Search code examples
rustserdebincode

Read bincode serialized structs in parallel from file


I am currently using serde-jsonlines to serialize a large number of identical structs to file. I am then using rayon to read data out of this file in parallel using par_bridge:

let mut reader = JsonLinesReader::new(input_file);    
let results: Vec<ResultStruct> = db_json_reader
                .read_all::<MyStruct>()
                .par_bridge()
                .into_par_iter()
                .map(|my_struct| {
                    // do processing of my struct and return result
                    result
                })
                .collect();

This works since JsonLinesReader returns an iterator over the lines of the input file.
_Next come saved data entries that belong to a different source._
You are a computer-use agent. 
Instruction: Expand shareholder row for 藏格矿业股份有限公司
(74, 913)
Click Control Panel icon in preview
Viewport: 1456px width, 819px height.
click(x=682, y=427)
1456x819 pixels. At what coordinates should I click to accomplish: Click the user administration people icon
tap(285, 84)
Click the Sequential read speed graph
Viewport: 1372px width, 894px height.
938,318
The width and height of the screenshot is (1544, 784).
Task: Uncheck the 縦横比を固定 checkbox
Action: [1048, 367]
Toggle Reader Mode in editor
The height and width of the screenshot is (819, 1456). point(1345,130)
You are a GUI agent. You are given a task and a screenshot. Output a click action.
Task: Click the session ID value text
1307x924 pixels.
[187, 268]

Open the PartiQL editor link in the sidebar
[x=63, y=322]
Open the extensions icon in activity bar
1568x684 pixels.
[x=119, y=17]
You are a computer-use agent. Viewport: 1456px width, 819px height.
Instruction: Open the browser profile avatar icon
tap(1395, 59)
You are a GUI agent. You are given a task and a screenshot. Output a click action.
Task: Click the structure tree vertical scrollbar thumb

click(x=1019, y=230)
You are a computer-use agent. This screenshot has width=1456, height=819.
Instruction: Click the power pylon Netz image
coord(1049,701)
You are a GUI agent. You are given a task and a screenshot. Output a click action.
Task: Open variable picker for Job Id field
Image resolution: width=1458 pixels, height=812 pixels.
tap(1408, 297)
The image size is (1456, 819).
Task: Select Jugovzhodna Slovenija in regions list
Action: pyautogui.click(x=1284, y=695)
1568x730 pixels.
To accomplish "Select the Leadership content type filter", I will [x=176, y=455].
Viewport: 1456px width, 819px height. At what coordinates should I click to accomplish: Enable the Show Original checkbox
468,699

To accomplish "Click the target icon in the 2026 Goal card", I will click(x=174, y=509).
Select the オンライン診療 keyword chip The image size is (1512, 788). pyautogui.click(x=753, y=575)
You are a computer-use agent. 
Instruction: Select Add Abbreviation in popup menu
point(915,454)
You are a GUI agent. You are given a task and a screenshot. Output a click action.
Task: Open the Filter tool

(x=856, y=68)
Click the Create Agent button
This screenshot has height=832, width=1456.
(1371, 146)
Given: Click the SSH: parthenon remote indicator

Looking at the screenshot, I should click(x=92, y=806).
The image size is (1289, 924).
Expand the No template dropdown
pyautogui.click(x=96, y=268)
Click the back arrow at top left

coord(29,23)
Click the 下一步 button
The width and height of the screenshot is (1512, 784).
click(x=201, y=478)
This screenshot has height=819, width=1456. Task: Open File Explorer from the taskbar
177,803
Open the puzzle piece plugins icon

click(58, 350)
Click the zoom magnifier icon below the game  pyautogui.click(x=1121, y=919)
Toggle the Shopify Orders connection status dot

I'd like to use bincode to encode my structs instead as this results in a smaller file on disk. I have the following playground that works as expected:

use bincode;
use serde::{Deserialize, Serialize};
use std::fs::File;
use std::io::{BufWriter, Write};

#[derive(Debug, Deserialize, Serialize)]
struct MyStruct {
    name: String,
    value: Vec<u64>,
}

pub fn playground() {
    let s1 = MyStruct {
        name: "Hello".to_string(),
        value: vec![1, 2, 3],
    };
    let s2 = MyStruct {
        name: "World!".to_string(),
        value: vec![3, 4, 5, 6],
    };

    let out_file = File::create("test.bin").expect("Unable to create file");
    let mut writer = BufWriter::new(out_file);

    let s1_encoded: Vec<u8> = bincode::serialize(&s1).unwrap();
    writer.write_all(&s1_encoded).expect("Unable to write data");

    let s2_encoded: Vec<u8> = bincode::serialize(&s2).unwrap();
    writer.write_all(&s2_encoded).expect("Unable to write data");

    drop(writer);

    let mut in_file = File::open("test.bin").expect("Unable to open file");
    let s1_decoded: MyStruct =
        bincode::deserialize_from(&mut in_file).expect("Unable to read data");
    let s2_decoded: MyStruct =
        bincode::deserialize_from(&mut in_file).expect("Unable to read data");

    println!("s1_decoded: {:?}", s1_decoded);
    println!("s2_decoded: {:?}", s2_decoded);
}

Is it possible to read the structs out in parallel in a manner similar to what I am currently doing with serde-jsonlines? I imagine this might not be possible since each struct is not terminated by a newline and thus there is no sensible way to chunk up the input stream to allow processing by multiple threads.


Solution

  • Note that the serde-jsonlines code uses a single thread to parse the JSON, and only goes multithread for the map processing. The same thing can be done with bincode:

    let results: Vec<ResultStruct> = iter::from_fn (
            move || bincode::deserialize_from (&mut in_file).ok())
        .par_bridge()
        .map (|my_struct| {
            // do processing of my struct and return result
            result
        })
        .collect();
    

    (I also removed the redundant call to into_par_iter since par_bridge already creates a parallel iterator).